FRAGMENTO DEL TEXTO

+ + + + + + +

La inacción europea resultará costosa para el conjunto de países y no sólo para aquellos con menos márgenes fiscales. Si se disparan los costes fiscales sin que el BCE o los nuevos mecanismos de liquidez consigan contenerlos, el potencial desestabilizador de la economía continental es enorme. Las dinámicas de las economías más afectadas se propagarán al resto de países a medio plazo. Las cifras de desempleo, el cierre de empresas y el deterioro de las cuentas públicas hacen presagiar que la salida de la crisis difícilmente será en V. Las cadenas de producción extendidas a lo largo del mercado comunitario pueden sufrir una retracción si las caídas actuales de la demanda se mantienen en el tiempo. La economía continental corre el riesgo de caer en la irrelevancia global en términos geoeconómicos si la dinámica de estancamiento persiste.
Más allá de los argumentos económicos, la dimensión sanitaria justifica también de una solución conjunta. Bienvenidos los incipientes intercambios de recursos, pacientes y capacidades entre países, pero la solución no puede quedarse aquí. Los confinamientos en Italia y España actúan de cortafuegos del contagio hacia otros países, que se benefician de ellos sin asumir su severo coste económico.
Al ser un virus relativamente desconocido, la curva de aprendizaje médica es muy pronunciada al principio. Esto hace que el país que sufre primero la crisis sanitaria gaste relativamente más que aquellos que vendrán después, que habrán ganado tiempo, información, know-how y una capacidad de respuesta mejorada. El caos y la escasez en el mercado de material sanitario han obligado a la UE a establecer compras concertadas. Hay que aprovechar también las sinergias y economías de escala a nivel industrial para adaptar las cadenas de producción europeas y evitar cuellos de botella, acelerando la producción y disponibilidad de material necesario.

+ + + + + + +

INFORMACIÓN
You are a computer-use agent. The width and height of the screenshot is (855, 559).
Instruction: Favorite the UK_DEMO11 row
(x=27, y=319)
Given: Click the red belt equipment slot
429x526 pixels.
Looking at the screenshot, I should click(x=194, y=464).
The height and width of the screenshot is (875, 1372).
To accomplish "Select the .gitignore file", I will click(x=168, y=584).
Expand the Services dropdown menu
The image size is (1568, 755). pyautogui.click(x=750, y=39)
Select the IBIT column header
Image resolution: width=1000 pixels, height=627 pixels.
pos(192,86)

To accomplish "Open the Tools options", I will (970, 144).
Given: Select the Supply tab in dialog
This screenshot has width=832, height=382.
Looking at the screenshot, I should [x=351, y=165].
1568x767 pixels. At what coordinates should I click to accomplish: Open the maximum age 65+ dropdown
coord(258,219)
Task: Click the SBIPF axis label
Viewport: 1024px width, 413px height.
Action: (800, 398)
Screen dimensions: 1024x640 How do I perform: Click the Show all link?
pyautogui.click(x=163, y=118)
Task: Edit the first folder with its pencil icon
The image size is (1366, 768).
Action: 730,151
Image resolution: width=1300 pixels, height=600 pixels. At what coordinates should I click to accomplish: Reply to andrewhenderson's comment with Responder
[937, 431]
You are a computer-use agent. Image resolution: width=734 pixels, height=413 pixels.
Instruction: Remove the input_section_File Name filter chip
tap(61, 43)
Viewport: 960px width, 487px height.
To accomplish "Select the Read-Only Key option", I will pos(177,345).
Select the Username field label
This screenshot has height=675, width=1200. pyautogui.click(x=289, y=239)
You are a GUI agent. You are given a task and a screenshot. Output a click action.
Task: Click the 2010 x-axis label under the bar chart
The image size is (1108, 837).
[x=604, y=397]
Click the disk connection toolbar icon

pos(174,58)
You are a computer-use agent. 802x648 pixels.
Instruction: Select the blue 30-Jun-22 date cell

+ + + + + + +

CONSIGNA 1
Responde según el fragmento:
(a) ¿Qué forma difícilmente tendrá la salida de la crisis?
(b) ¿En qué países actúan los confinamientos como cortafuegos del contagio hacia otros países?
(c) ¿Qué ha obligado a la UE a establecer compras concertadas?
CONSIGNA 2
Reproduce, por favor, el pasaje del fragmento desde "Al ser un virus" hasta "de material necesario.", sin cambiar nada.

RESPUESTA FINAL 1
(a) Difícilmente será en V.
(b) En Italia y España.
(c) El caos y la escasez en el mercado de material sanitario.

RESPUESTA FINAL 2
Al ser un virus relativamente desconocido, la curva de aprendizaje médica es muy pronunciada al principio. Esto hace que el país que sufre primero la crisis sanitaria gaste relativamente más que aquellos que vendrán después, que habrán ganado tiempo, información, know-how y una capacidad de respuesta mejorada. El caos y la escasez en el mercado de material sanitario han obligado a la UE a establecer compras concertadas. Hay que aprovechar también las sinergias y economías de escala a nivel industrial para adaptar las cadenas de producción europeas y evitar cuellos de botella, acelerando la producción y disponibilidad de material necesario.